+++ Data for the task
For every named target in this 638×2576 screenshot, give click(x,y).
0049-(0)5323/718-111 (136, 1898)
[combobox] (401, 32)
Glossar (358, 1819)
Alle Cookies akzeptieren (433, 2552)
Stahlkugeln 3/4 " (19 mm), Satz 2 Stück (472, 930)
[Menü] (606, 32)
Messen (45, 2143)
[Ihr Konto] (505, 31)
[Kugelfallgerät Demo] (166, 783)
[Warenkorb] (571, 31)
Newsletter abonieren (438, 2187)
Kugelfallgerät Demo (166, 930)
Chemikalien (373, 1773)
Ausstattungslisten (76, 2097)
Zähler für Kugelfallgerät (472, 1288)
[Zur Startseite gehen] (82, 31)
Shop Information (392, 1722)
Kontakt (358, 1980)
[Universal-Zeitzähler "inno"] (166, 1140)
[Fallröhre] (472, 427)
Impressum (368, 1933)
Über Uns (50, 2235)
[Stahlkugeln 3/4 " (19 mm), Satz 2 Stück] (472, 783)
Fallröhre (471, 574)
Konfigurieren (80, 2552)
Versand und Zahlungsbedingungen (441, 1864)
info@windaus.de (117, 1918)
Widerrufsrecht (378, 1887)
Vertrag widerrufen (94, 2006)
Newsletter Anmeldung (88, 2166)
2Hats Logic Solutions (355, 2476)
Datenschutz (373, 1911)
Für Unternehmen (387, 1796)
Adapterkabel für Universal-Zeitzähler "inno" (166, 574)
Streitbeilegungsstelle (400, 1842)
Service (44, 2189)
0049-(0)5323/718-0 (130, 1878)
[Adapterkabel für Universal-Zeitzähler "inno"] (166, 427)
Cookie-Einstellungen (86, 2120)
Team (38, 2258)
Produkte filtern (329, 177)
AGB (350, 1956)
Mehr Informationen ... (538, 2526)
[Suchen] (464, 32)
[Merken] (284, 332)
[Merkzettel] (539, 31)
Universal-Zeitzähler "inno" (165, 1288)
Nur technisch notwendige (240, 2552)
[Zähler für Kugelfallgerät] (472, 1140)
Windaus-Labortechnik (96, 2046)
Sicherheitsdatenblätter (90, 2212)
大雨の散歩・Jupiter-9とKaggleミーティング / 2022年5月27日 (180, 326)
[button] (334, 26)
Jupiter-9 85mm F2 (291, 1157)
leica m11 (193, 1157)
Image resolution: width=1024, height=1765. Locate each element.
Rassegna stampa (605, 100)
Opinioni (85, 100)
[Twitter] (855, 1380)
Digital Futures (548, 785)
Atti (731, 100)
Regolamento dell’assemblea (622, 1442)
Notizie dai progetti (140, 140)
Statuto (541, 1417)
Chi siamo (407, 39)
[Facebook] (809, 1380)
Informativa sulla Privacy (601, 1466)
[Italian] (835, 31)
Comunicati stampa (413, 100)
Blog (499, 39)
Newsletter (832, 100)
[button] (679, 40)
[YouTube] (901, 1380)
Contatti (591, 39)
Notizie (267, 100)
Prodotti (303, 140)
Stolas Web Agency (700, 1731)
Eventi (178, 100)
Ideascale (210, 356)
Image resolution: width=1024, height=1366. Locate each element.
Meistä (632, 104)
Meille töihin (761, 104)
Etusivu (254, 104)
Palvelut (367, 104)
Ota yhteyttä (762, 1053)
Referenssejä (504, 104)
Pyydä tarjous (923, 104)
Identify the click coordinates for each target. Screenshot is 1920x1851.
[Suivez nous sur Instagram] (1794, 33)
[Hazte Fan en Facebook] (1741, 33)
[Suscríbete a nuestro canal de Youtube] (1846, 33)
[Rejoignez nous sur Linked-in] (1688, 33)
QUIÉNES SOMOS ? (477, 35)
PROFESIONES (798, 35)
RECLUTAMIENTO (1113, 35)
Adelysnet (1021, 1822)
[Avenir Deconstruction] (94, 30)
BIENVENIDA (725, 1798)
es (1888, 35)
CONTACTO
++++++
Your answer should be the lines above that contain the word "each", copied out.

• _Task response_:
Image resolution: width=1024, height=1765. Locate each element.
Image resolution: width=1024, height=1366. Locate each element.
Identify the click coordinates for each target. Screenshot is 1920x1851.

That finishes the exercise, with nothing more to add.